Stored data entries:

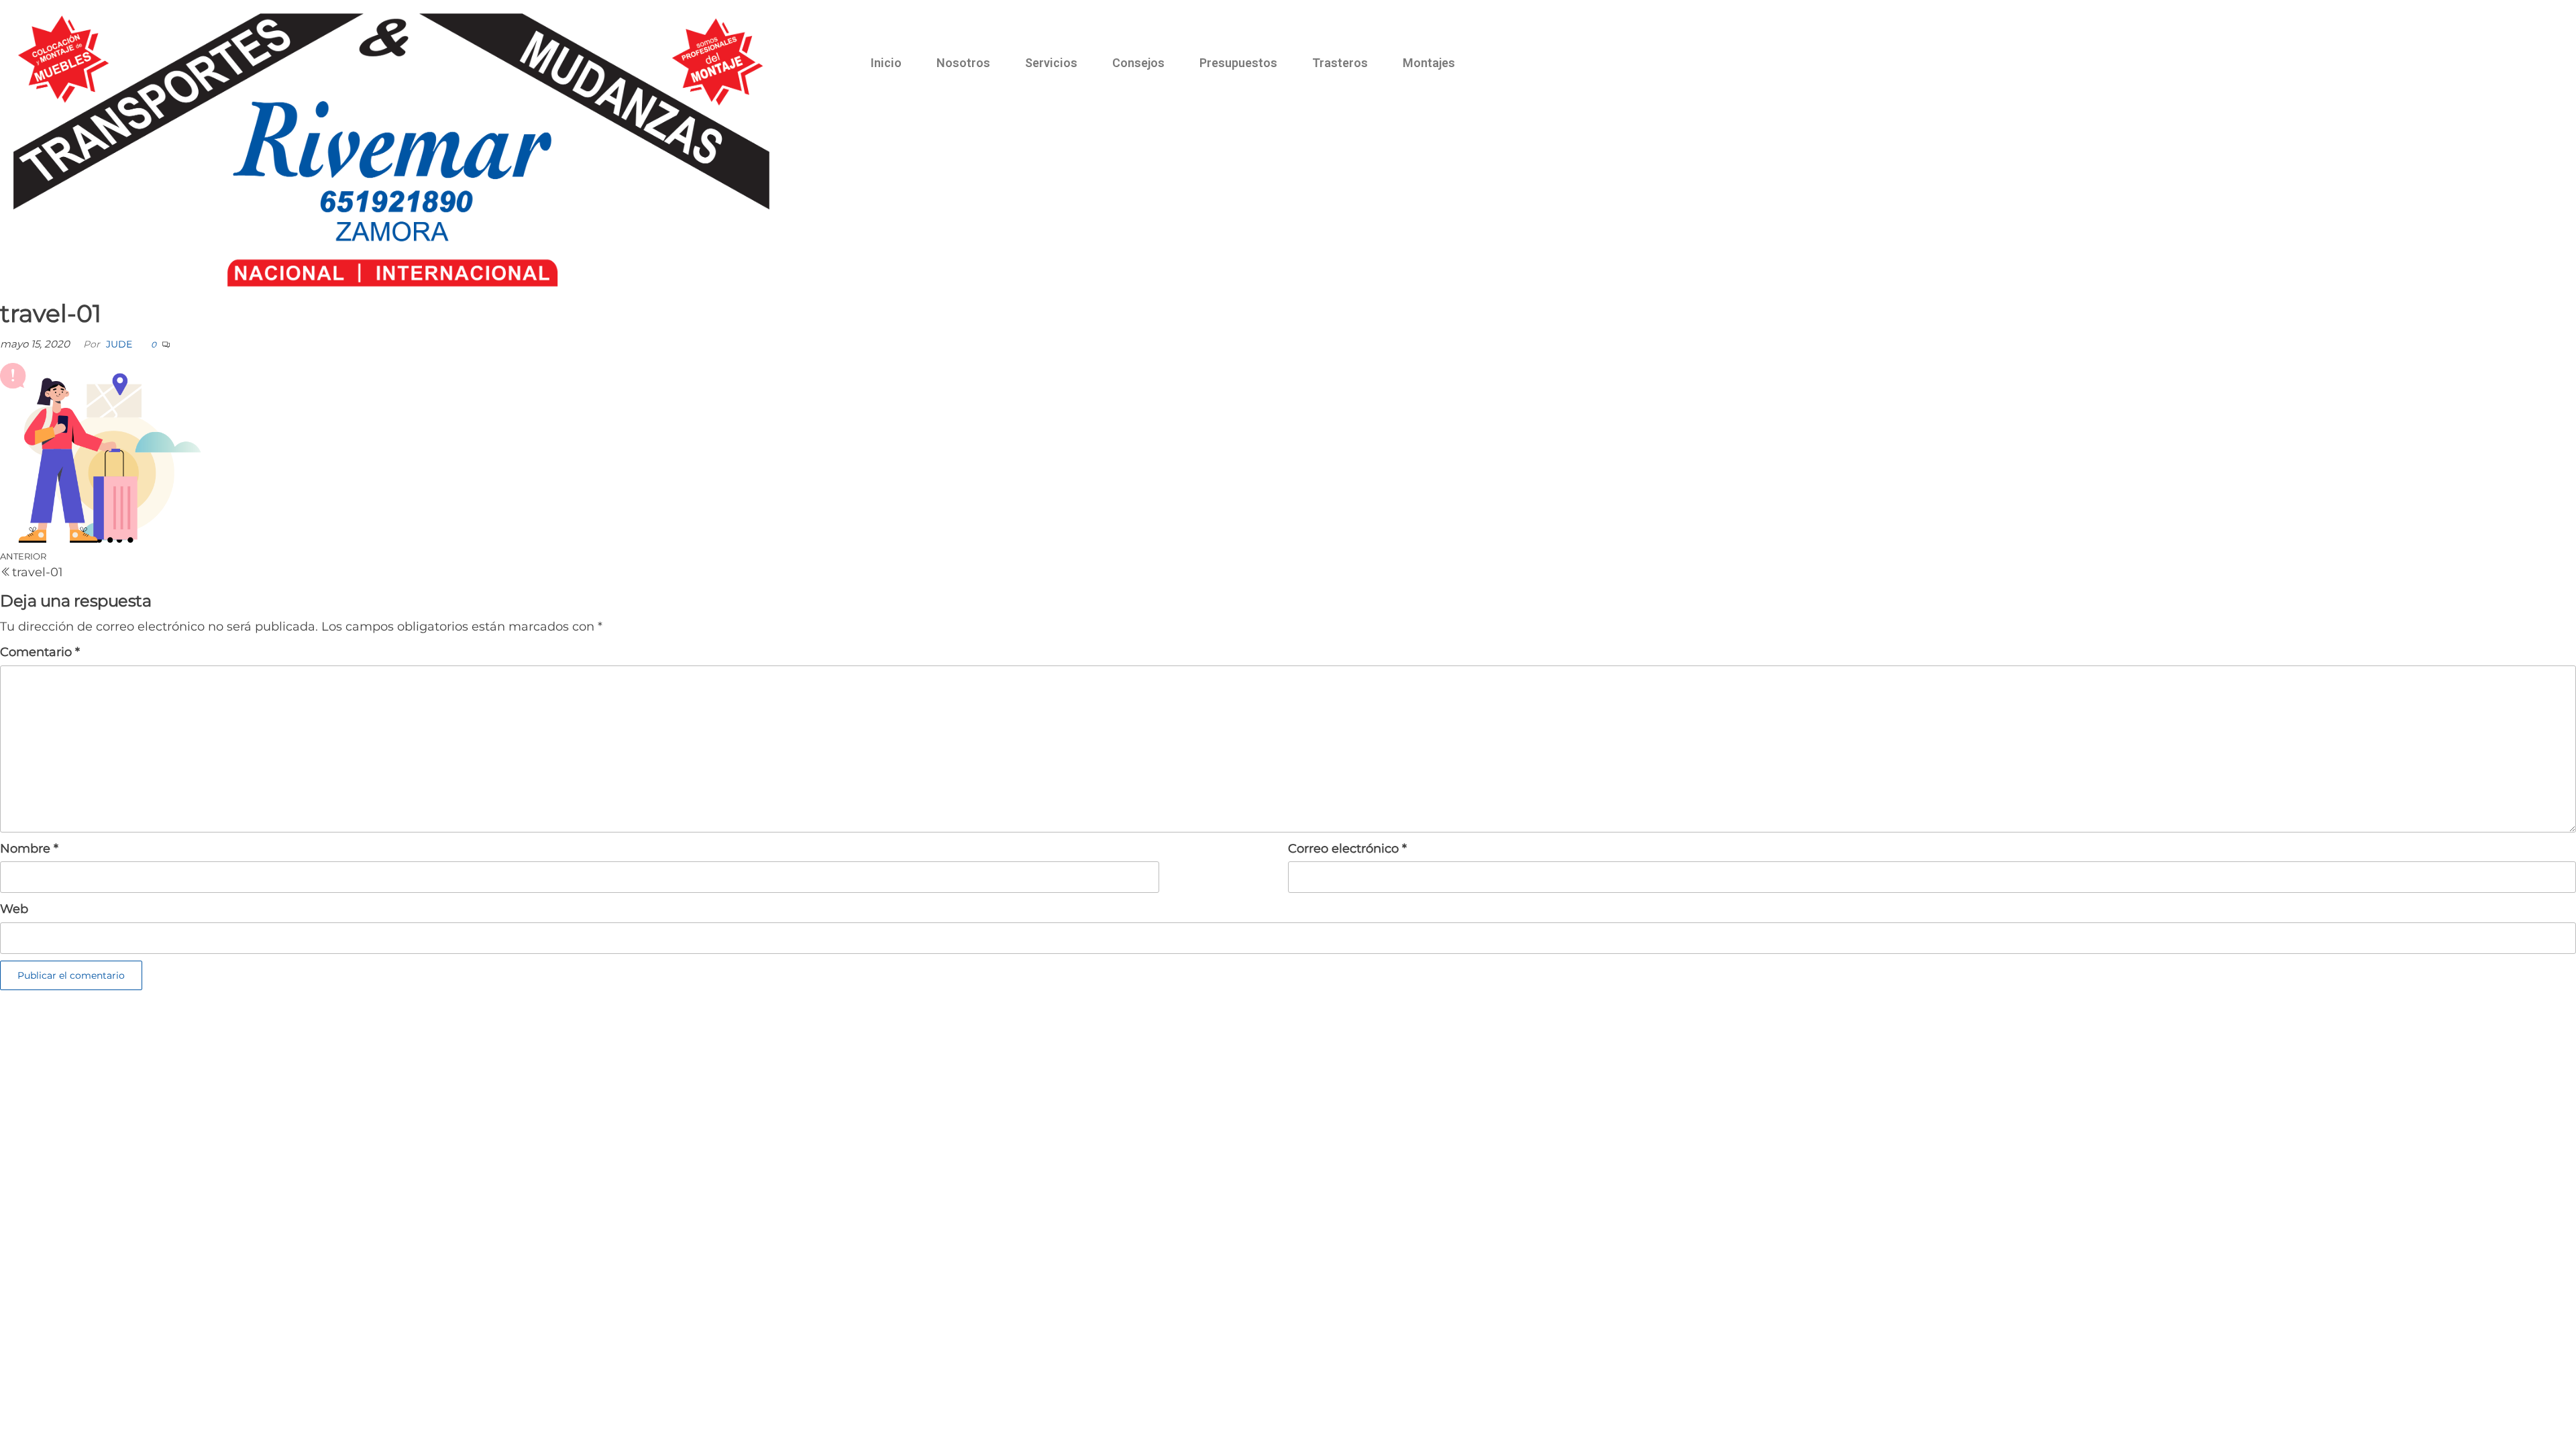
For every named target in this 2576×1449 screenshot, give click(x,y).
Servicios (1051, 63)
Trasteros (1340, 63)
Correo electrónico (1347, 848)
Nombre (29, 848)
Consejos (1138, 63)
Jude (119, 344)
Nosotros (963, 63)
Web (14, 909)
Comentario (40, 652)
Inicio (886, 63)
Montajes (1429, 63)
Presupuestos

### Task requirements
No line before the one containing "Consejos (1138, 63)" belongs in the answer; give again exactly that line and all lines after it through the end of the data.

### Written reply
Consejos (1138, 63)
Jude (119, 344)
Nosotros (963, 63)
Web (14, 909)
Comentario (40, 652)
Inicio (886, 63)
Montajes (1429, 63)
Presupuestos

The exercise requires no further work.